*** Data provided ***

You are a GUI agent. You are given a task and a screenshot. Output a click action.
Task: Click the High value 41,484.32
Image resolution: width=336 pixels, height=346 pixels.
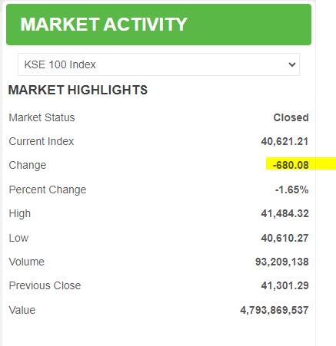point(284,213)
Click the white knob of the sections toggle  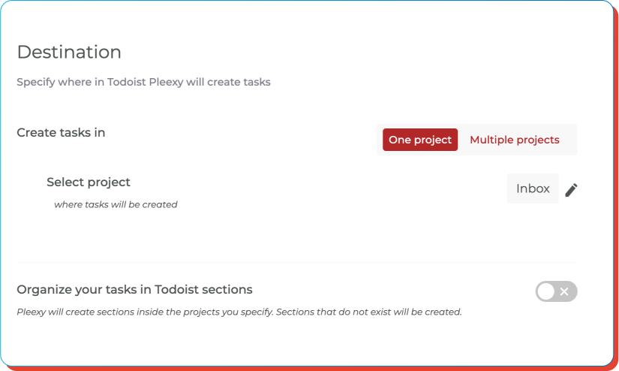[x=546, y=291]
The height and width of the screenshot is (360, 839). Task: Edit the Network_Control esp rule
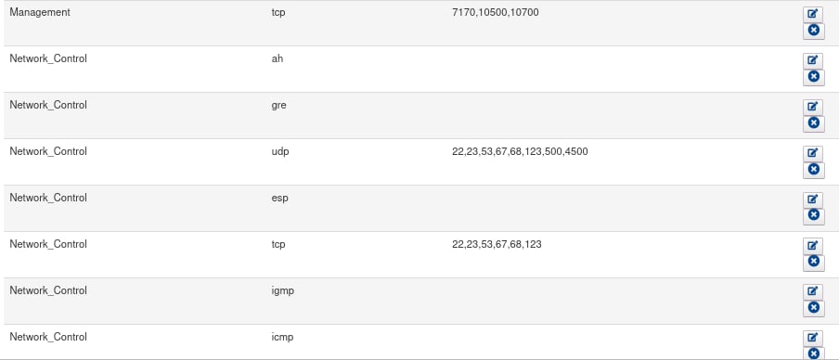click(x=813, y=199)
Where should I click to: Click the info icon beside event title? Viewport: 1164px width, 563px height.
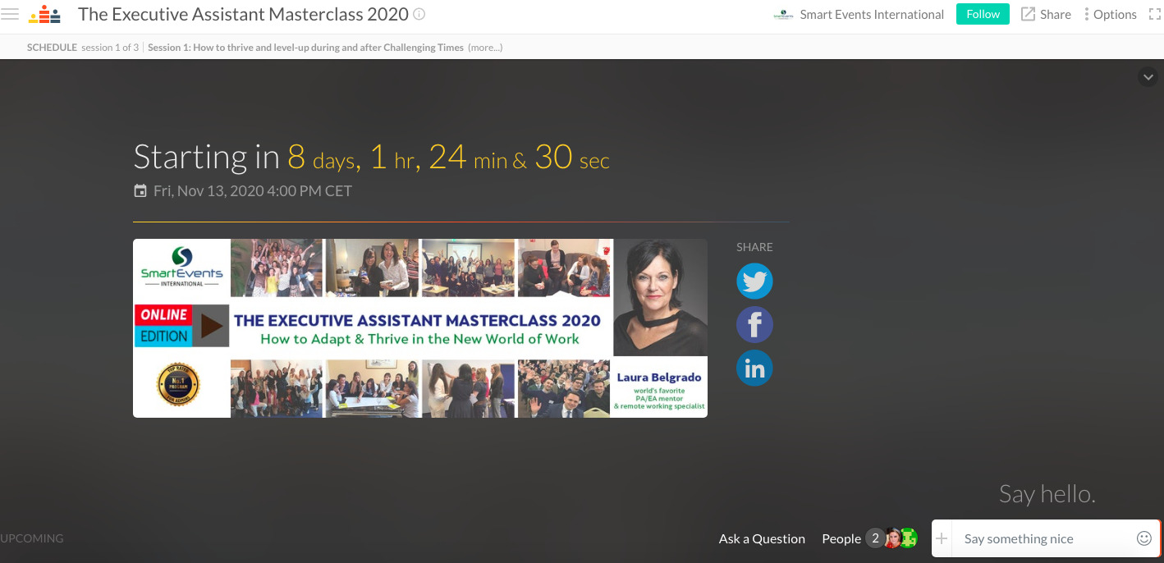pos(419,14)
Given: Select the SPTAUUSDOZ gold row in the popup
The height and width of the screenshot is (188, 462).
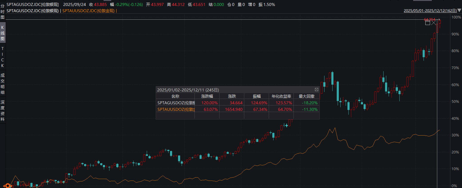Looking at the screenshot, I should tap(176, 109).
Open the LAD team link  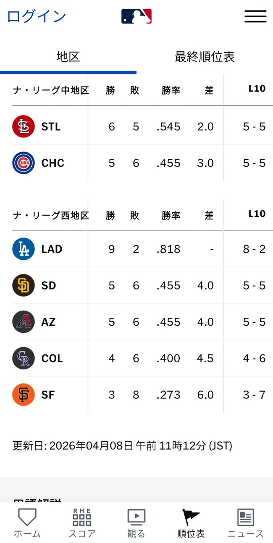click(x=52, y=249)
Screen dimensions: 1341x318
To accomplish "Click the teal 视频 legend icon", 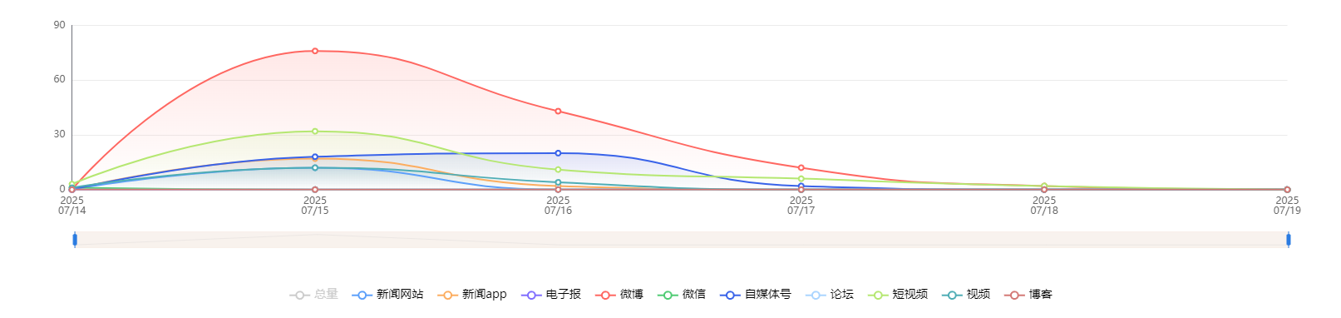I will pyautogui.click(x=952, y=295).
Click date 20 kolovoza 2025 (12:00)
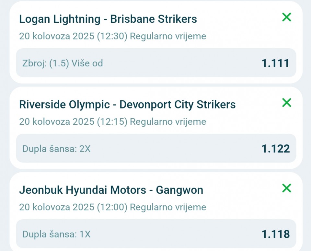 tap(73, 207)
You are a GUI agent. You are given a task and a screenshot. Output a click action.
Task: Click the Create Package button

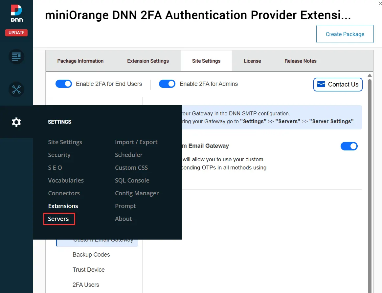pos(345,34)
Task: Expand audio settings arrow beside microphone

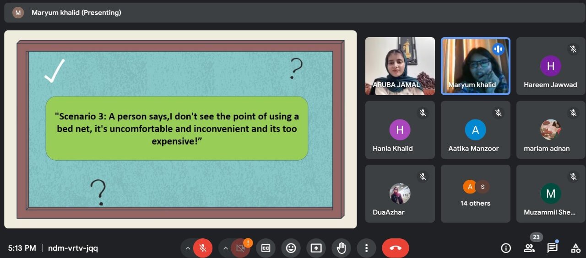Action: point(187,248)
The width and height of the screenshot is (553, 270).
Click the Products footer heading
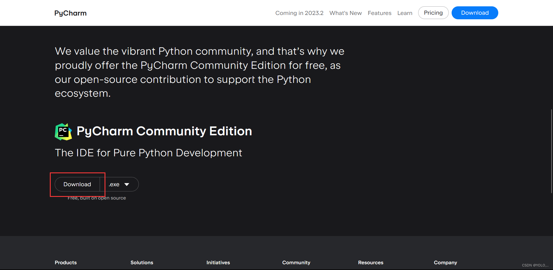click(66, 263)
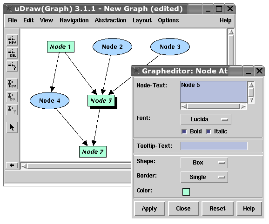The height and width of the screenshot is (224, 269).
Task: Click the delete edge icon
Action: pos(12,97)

***
*** Data provided ***

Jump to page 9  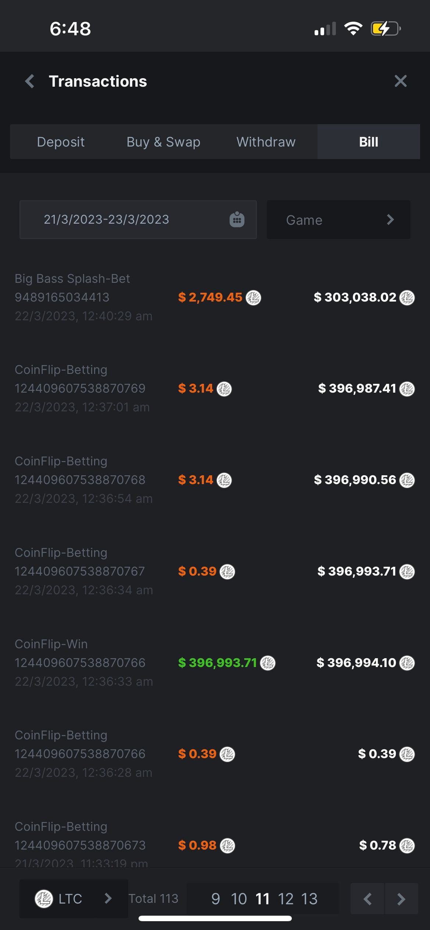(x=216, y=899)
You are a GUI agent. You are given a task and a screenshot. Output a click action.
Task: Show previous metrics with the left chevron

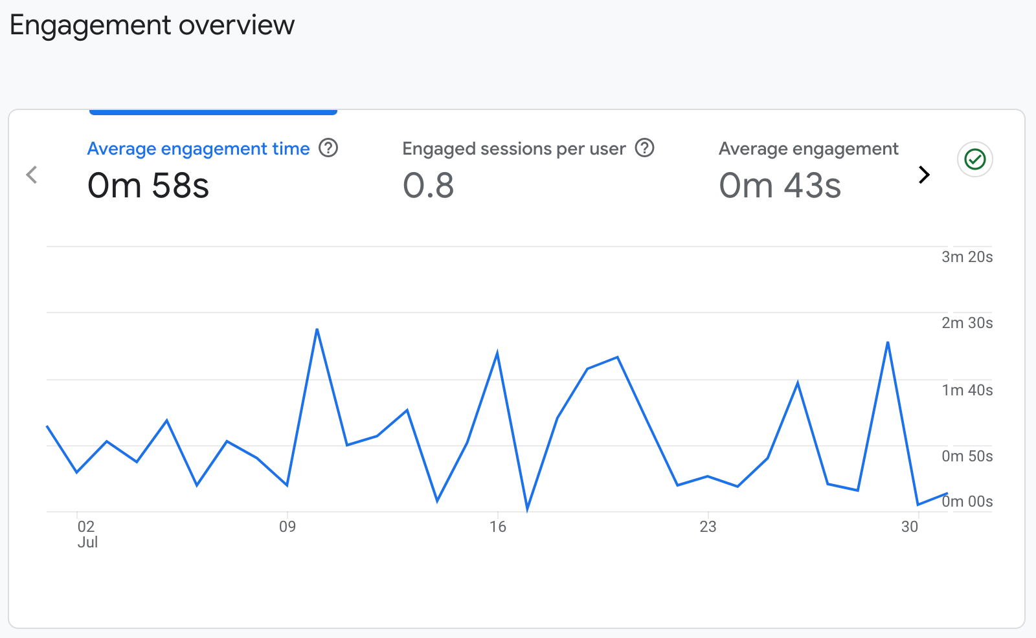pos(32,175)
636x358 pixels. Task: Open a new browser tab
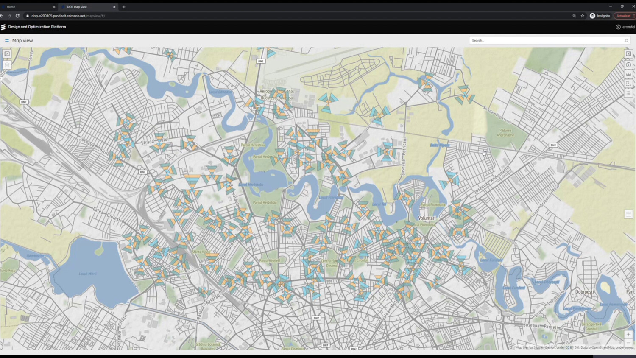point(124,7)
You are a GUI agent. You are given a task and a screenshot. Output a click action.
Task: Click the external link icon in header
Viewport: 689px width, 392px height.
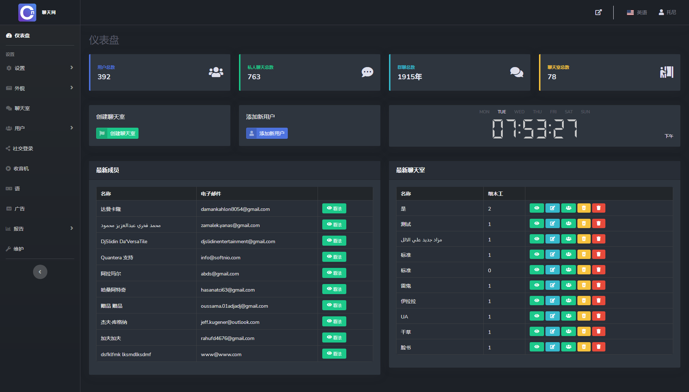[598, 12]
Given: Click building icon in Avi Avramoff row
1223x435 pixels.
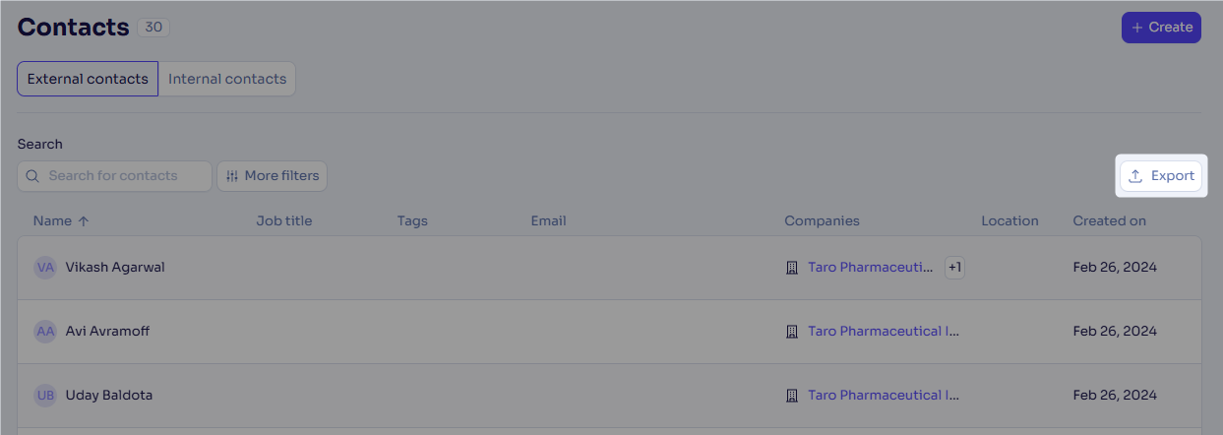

***
*** Data provided ***

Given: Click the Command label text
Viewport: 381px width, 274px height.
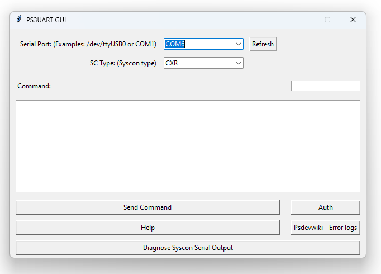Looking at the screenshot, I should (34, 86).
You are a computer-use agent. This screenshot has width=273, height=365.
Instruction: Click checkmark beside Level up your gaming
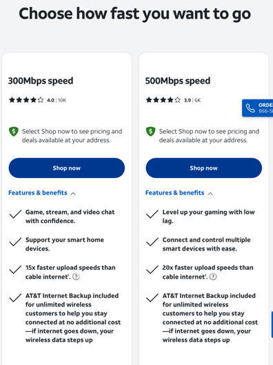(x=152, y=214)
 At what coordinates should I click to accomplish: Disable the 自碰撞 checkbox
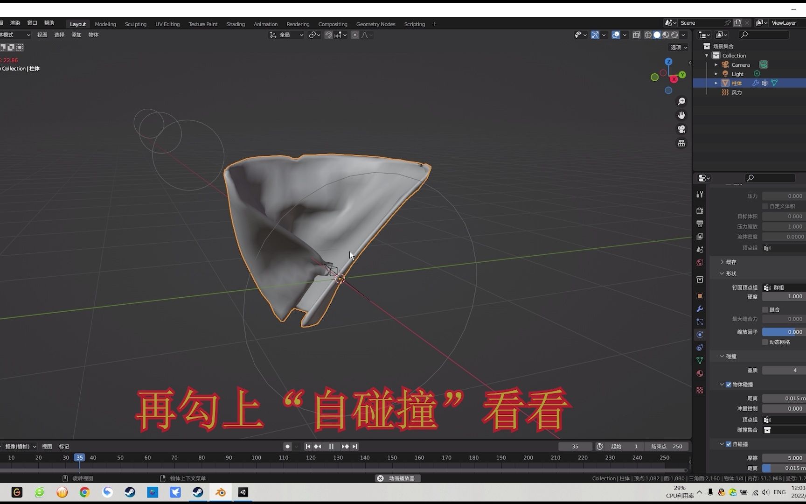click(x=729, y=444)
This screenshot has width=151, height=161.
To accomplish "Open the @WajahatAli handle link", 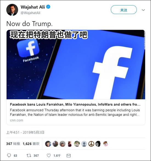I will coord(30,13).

***

Exercise goal - Rewrite everything from "Given: Click building" down to "1223x435 pixels.", with "building icon" changed to "folder icon" and nothing else altered. Return only those lines.

Answer to this problem -
Given: Click folder icon in Avi Avramoff row
1223x435 pixels.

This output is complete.